Editor's note: The following is a guest article from Roz Ho, VP and global head of software at HP.
The trend of women leaving the workforce mid-career to take on family obligations or other responsibilities is not new. However, the COVID-19 pandemic greatly exacerbated this exodus. In fact, nearly three million women left the U.S. workforce during the pandemic, as many have had to make tough choices between careers and families.
Although we might like to think most of these women will reenter the workforce post-pandemic, the reality of highly technical fields is that qualified women may be discouraged from returning due to the perception that their skills have become obsolete. Unless we address this issue head-on, the already stubborn gender gap in technical professions like IT will only continue to widen.
While it's true that some skills never go out of date (think writing or interpersonal skills), highly technical areas of expertise like data analytics and software application development are evolving at a lightning-fast pace. Even a year off the job can make for a daunting gap to address in an interview with a potential employer.
At the same time, now more than ever, companies are challenged with both attracting and retaining technical talent. Four million people quit their jobs in April 2021, according to the U.S. Bureau of Labor Statistics.

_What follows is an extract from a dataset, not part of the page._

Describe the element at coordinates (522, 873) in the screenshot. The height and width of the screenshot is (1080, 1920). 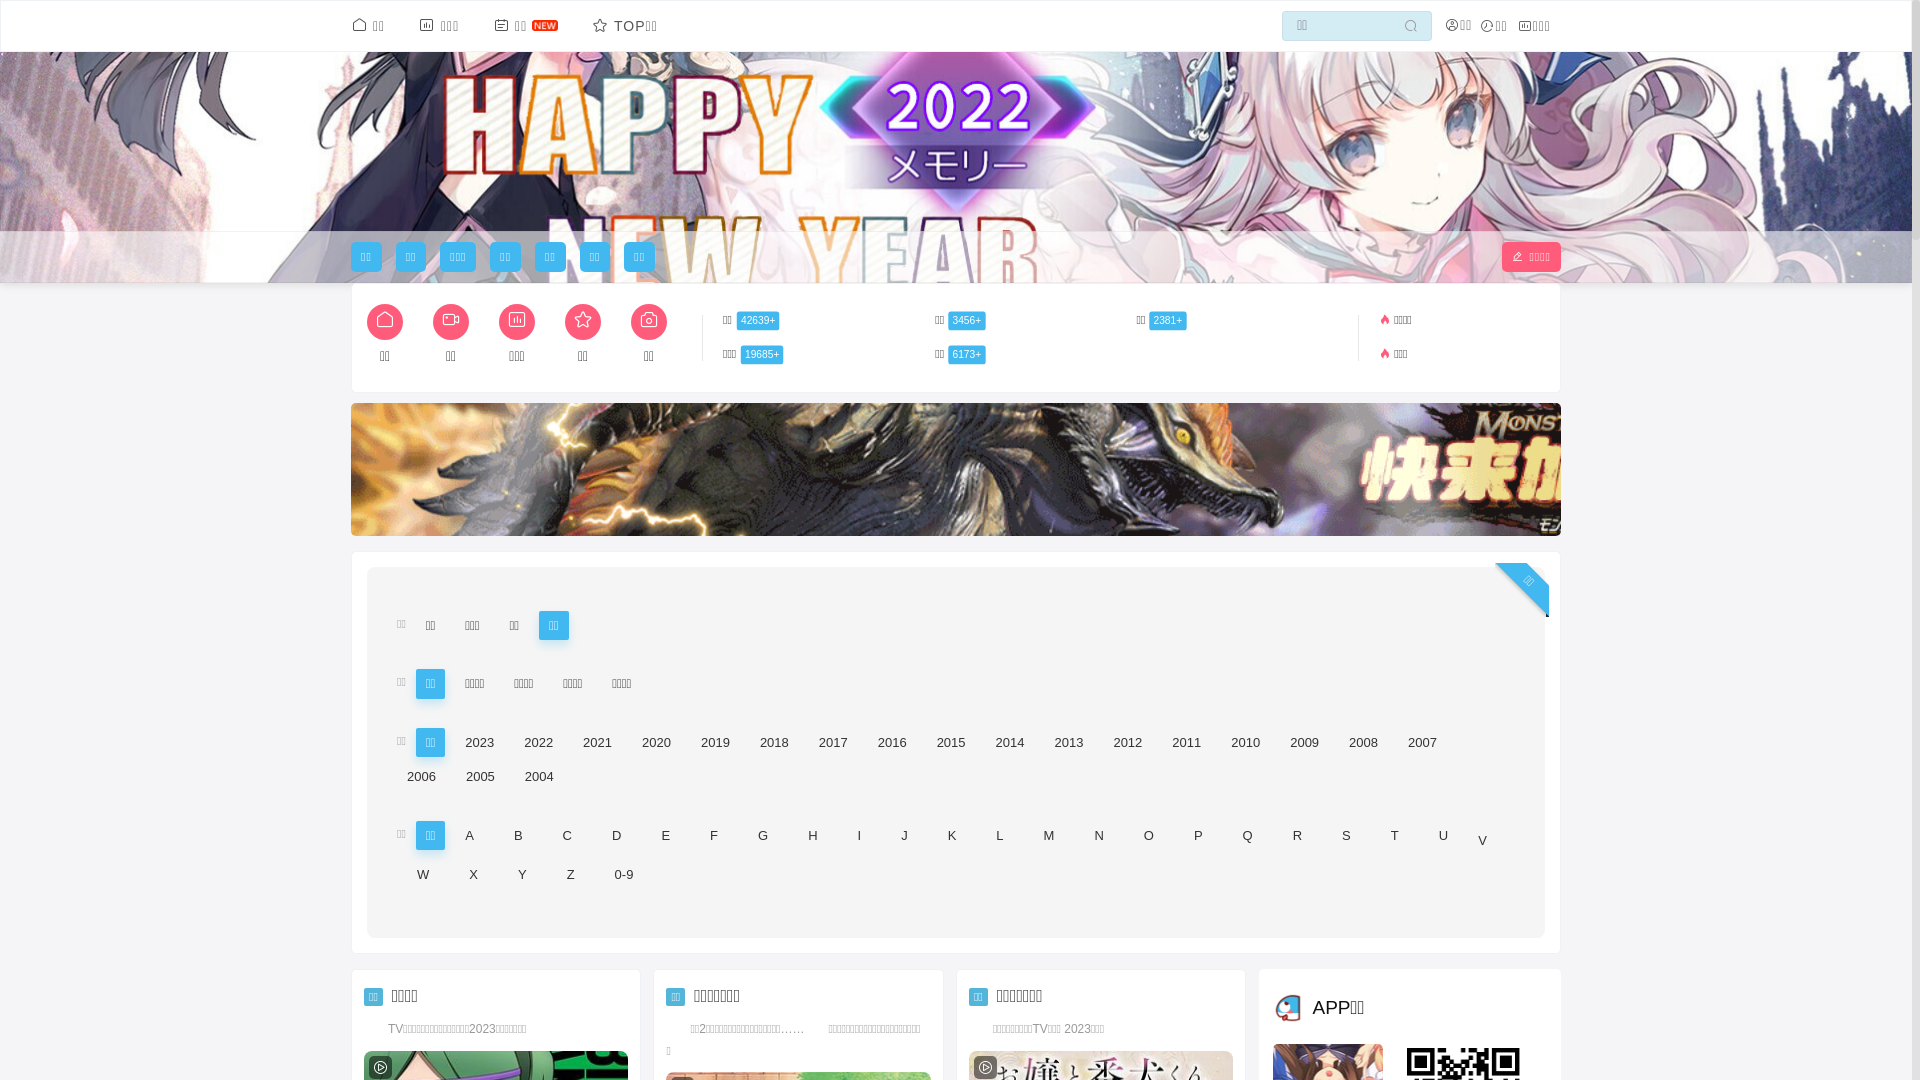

For particularly in-demand technical roles, a competitive job market is dramatically increasing the employee churn rate. In fact, 19% of business decision-makers in North America are concerned about the high software developer churn rate, according to a study commissioned by the Qt Company and Forrester Consulting.
While there are many programs aimed at supporting young girls to explore STEM careers and entry-level professionals in their quest to join the tech industry, we're missing an opportunity to recruit and support mid-career professional women, whether helping them transition into a role with a former employer or securing a new job.
The good news is that this is a solvable problem. We should explore ways to ensure that women — specifically technical women — have the necessary resources, tools, and opportunities to successfully transition back to work. Here are some recommendations to consider:
The rise of the 'returnship'
For women returning to work, "returnship" programs can be a critical tool to adjust back to life at work or try out new areas of expertise. Returnships, or paid, full-time internships for adults who have been out of the workforce, can be used to train individuals in specific skills that are highly relevant — and valuable — to the company.
In addition, where it makes sense, these programs can create opportunities for women with less traditional backgrounds to break into new professions.
For example, a woman with a math degree can explore a data analytics-focused returnship, as she likely has foundational math skills that are highly relevant and transferable to the analytics and insights field.
The bootcamp, reimagined
The lifespan of learned skills is decreasing, an important consideration for learning and development.
"The half-life of a learned skill is 5-years," according to researchers. In other words, every five years, a skill becomes about half as valuable as it was five years prior. After ten years, a skill becomes almost obsolete.
For women in technical work who rely on hard skills in the workplace, continuous learning is necessary to ensure they are staying ahead of this skills deficit. And skills can be "mismatched" if someone is out of a job for an extended period of time.
Bootcamp programs ensure 'returners' come back to work armed with the right knowledge and expertise to feel confident in their role. Companies can partner with local higher education institutions or with companies specializing in adult learning to offer these bootcamp programs or make certification courses more accessible for women looking to return to work (i.e., accelerated bootcamp programs for professionals who already have a grasp of the basics).
Attracting diversity through flexibility
Companies need to prioritize building a diverse talent pipeline by ensuring 'returners' are given equal professional opportunities and making this essential to recruiting and hiring strategies.
Flexibility is especially attractive for many women who have families or who simply want the flexibility to work outside the standard "9-5." Companies who offer this flexibility to potential recruits will win the talent war.
But support for 'returners' can't end once these individuals land a role. To retain top talent, companies must also ensure they are offering equal opportunities for growth and promotions. Learning and development is growing in popularity and necessity, according to data collected by the World Economic Forum, with 94% of business leaders reporting that they expect employees to pick up new skills on the job, a sharp uptick from 65% in 2018.
Likewise, ensuring women have mentors and role models who can advocate for their career growth is one way to retain — and attract — a diverse talent pool. Representation of women both in the rank-in-file and in leadership signals to women that an organization cares about, and prioritizes, diversity.